Enters a voice input state, ends the input by a rising edge, and starts a recognition process. Timings “A” and “C” in the figure are described as an example in which the recognition processing of the main recognition engine 4 is started by a rising edge.

【００３１】グラフＧ０５メイン認識状態は、上記グラ
フＧ０４メイン認識トリガによって認識処理が開始され
たメイン認識エンジン４の状態を示すものであり、認識
中を高レベル、認識が終了している時を低レベルで示し
ている。この中の「Ｂ」および「Ｄ」は上記「Ａ」
「Ｂ」の認識開始に応じた認識処理終了のタイミングを
表している。「Ａ」のタイミングで認識を開始した場合
「Ｂ」のタイミング（立ち下がり）で認識が終了し、本
実施例の場合「わたし」という単語が認識されて正常に
出力される。The graph G05 main recognition state indicates the state of the main recognition engine 4 in which the recognition process has been started by the graph G04 main recognition trigger. The state is high during recognition, and low when recognition is completed. Shown by level. "B" and "D" in the above are "A"
This represents the timing of the end of the recognition process according to the start of the recognition of “B”. When the recognition is started at the timing of "A", the recognition ends at the timing of "B" (fall). In the case of the present embodiment, the word "I" is recognized and output normally.

【００３２】これに対し、「ちがう」なる単語は、本来
ならタイミング「Ｅ」から入力されるはずだが、メイン
認識エンジンがビジー状態であるために、認識が終了し
たタイミング「Ｆ」から入力される。そのため、「Ｃ」
のタイミングに認識を開始した場合、認識用音声の取込
みを開始した場所が図中の「Ｆ」であるため、本来なら
「ちがう」という音声が入力されるべきところ始めの部
分が欠落してしまい、例えば最初の音「ち」が欠落した
「がう」という音声しかメイン認識エンジン４には入力
されない。そのため、「Ｄ」のタイミングで出力された
認識結果は誤ったものである。On the other hand, the word "difference" should be input from the timing "E", but is input from the timing "F" when the recognition is completed because the main recognition engine is busy. . Therefore, "C"
When the recognition is started at the timing of, since the location where the voice for recognition is started is “F” in the figure, the first part where the voice that “should be different” should normally be input is missing. For example, only the voice of “ga” in which the first sound “chi” is missing is input to the main recognition engine 4. Therefore, the recognition result output at the timing “D” is incorrect.

【００３３】グラフＧ０６サブ認識トリガは、グラフＧ
０４メイン認識トリガの立ち下がり「Ｅ」のタイミング
でグラフＧ０５メイン認識状態が高レベルの時に、立下
りエッジとして音声区切検出装置３により生成される。
このトリガにより、サブ認識エンジン５は音声入力待ち
状態になる。よって、音声「ちがう」は始めの部分から
サブ認識エンジン５に取り込まれ、タイミング「Ｃ’」
で認識開始が指示される。The graph G06 sub-recognition trigger is the graph G
When the main recognition state of the graph G05 is at a high level at the timing "E" of the fall of the 04 main recognition trigger, the voice segment detection device 3 generates the falling edge as a falling edge.
With this trigger, the sub-recognition engine 5 enters a voice input waiting state. Therefore, the voice “No” is taken into the sub-recognition engine 5 from the beginning and the timing “C ′”
Indicates the start of recognition.

【００３４】認識が開始されたサブ認識エンジン５はグ
ラフＧ０７サブ認識状態の「Ｈ」のタイミングで正常に
「ちがう」という単語に認識される。The sub-recognition engine 5 whose recognition has begun is normally recognized as the word "difference" at the timing of "H" in the graph G07 sub-recognition state.

【００３５】以上のようにして本実施形態のシステムで
は、十分な認識時間をおかずに独り言のようにつぶやい
た音声も正常に取り込むことが可能になっている。
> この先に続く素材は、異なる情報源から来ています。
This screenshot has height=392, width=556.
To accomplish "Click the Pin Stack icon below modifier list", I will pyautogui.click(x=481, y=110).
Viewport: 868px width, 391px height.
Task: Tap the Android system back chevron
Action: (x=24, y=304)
As described above, in the system of the present embodiment, it is possible to normally capture a muttered voice like a solitary message without sufficient recognition time.

【００３６】図４は、メイン認識エンジン４及びサブ認
識エンジン５によって認識出来た単語を文書処理コマン
ドとして処理するアルゴリズムを示したフローチャート
である。この手順は、文書作成装置６及び文書編集装置
７により実行される。FIG. 4 is a flowchart showing an algorithm for processing words recognized by the main recognition engine 4 and the sub recognition engine 5 as a document processing command. This procedure is executed by the document creation device 6 and the document editing device 7.

【００３７】ステップＳ２０でメイン認識エンジン４よ
り認識結果（＝単語文字列）を取得した後、ステップＳ
２１でテキスト領域Ｓ２２へその文字列を追加する。ち
なみにこの文字列取得・テキストへ追加という処理自体
は、一般的なワードプロセッサにおいてキーボードから
入力した文字列をメモリに格納する処理と同じであるの
で詳細は割愛する。After obtaining the recognition result (= word character string) from the main recognition engine 4 in step S20, the process proceeds to step S20.
At 21, the character string is added to the text area S22. By the way, the process of acquiring the character string and adding it to the text is the same as the process of storing the character string input from the keyboard in the memory in a general word processor, so that the details are omitted.

【００３８】次にステップＳ２３でサブ認識エンジン５
が認識終了しているかを調べ、認識終了していない場合
はステップＳ２１へ戻る。Next, in step S23, the sub recognition engine 5
It is determined whether or not has been recognized. If not, the process returns to step S21.

【００３９】サブ認識エンジン５が認識終了している場
合は、サブ認識エンジンにより認識された単語と同じ単
語が、その直前にメイン認識エンジン４により不完全に
認識されている。前述の例でいえば、「がう」がメイン
認識エンジンにより認識されている。そこで、ステップ
Ｓ２４でサブ認識エンジン５の認識結果を取得した後
に、ステップＳ２５で、テキスト領域に直前に格納され
た単語を１つ削除する。これにより前述の例での「が
う」が削除される。When the sub-recognition engine 5 has completed the recognition, the same word as the word recognized by the sub-recognition engine has been incompletely recognized by the main recognition engine 4 immediately before. In the above-described example, “gaou” is recognized by the main recognition engine. Therefore, after acquiring the recognition result of the sub-recognition engine 5 in step S24, one word stored immediately before in the text area is deleted in step S25. As a result, "gau" in the above-described example is deleted.

【００４０】次にステップＳ２６で、サブ認識エンジン
５から出力された単語をコマンドが登録された辞書から
検索し、否定の意味を持つ単語の場合はステップＳ２７
へ行き、ステップＳ２５で削除された単語の直前に格納
された単語をテキスト領域から１つ削除する。この処理
により、前述の例での「たむら」が削除される。Next, in step S26, a word output from the sub-recognition engine 5 is searched from the dictionary in which the command is registered.
And deletes one word stored immediately before the word deleted in step S25 from the text area. By this processing, the “tamura” in the above-described example is deleted.

【００４１】単語が否定語ではない場合、ステップＳ２
８へ行き終了する。If the word is not a negative word, step S2
Go to 8 and end.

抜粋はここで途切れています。